The Public Guardian refused to register Mr J’s EPA because it was said that he was precluded from doing so by paragraph 20 of Schedule 4 to the Mental Capacity Act 2005 which said that an instrument appointing more than one person to be an attorney could not create an EPA unless the attorneys were appointed to act jointly, or jointly and severally.
Counsel representing the Public Guardian believed the EPA to be invalid because it purported to appoint attorneys in the alternative. If that was valid then he also argued that a valid EPA cannot appoint successive attorneys where the power contemplates that one of the attorneys might begin to act before subsequently ceasing.
Mr Justice Lewison said that a donor may create one power in favour or his wife and another in favour of his children, but the latter would need to be subject to a condition that it is not to come into operation unless his wife disclaims under the first power. The same technique may be used to create EPAs that have successive operation e.g. the power in favour of the children is not to come into operation during the lifetime of the donor’s spouse.
In such a situation, on registration when the donor was no longer mentally capable both the successive powers would have to be registered.
Evidence was put before the Judge of differences of opinion in publications issued for the benefit of the public as to the interpretation of par 20 Schedule 4 Mental Capacity Act 2005 and of examples of EPAs which were worded in a similar way to Mr J’s which had been registered although stamped with words to the effect that they took effect only as regards particular named attorneys.

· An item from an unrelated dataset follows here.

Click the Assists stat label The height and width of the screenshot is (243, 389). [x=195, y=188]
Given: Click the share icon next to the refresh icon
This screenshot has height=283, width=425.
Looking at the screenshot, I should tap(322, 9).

In support of the Public Guardian’s argument reference was made to the Law Commission Report that preceded the Enduring Powers of Attorney Act 1985 in which it recommended that an instrument should not be able to provide for successive attorneys because of the complexity that such powers would create.
Lewison J dismissed each of the arguments as to possible complexity which combining successive appointments in one document would create. In particular, he could not see why a donor of an EPA could not specify for each of two sets of attorneys whether, for each set, the donees were to act jointly or jointly and severally.
He equally felt that conditional appointments were always going to be difficult for a third party to know whether the condition was fulfilled or not irrespective of whether the appointments were contained in one document or two.
He decided that Mr J’s EPA was valid and that it was possible for one document to appoint attorneys in the alternative or successively provided it was clear in each case whether the attorneys must exercise their power jointly or jointly and severally. If this was clear then the EPA complied with par.20 Schedule 4 Mental Capacity Act 2005.
For EPAs which purport to appoint alternative or successive attorneys check that the wording you have used makes it clear the basis on which the attorneys are to act. If the power is incorrectly worded and the client is still competent an LPA may now be needed. If the client is becoming or has become mentally incapable, and therefore it is not possible to make an LPA, be warned that the EPA will not be valid and registration will fail necessitating the application to the Court of Protection for the appointment of a Deputy.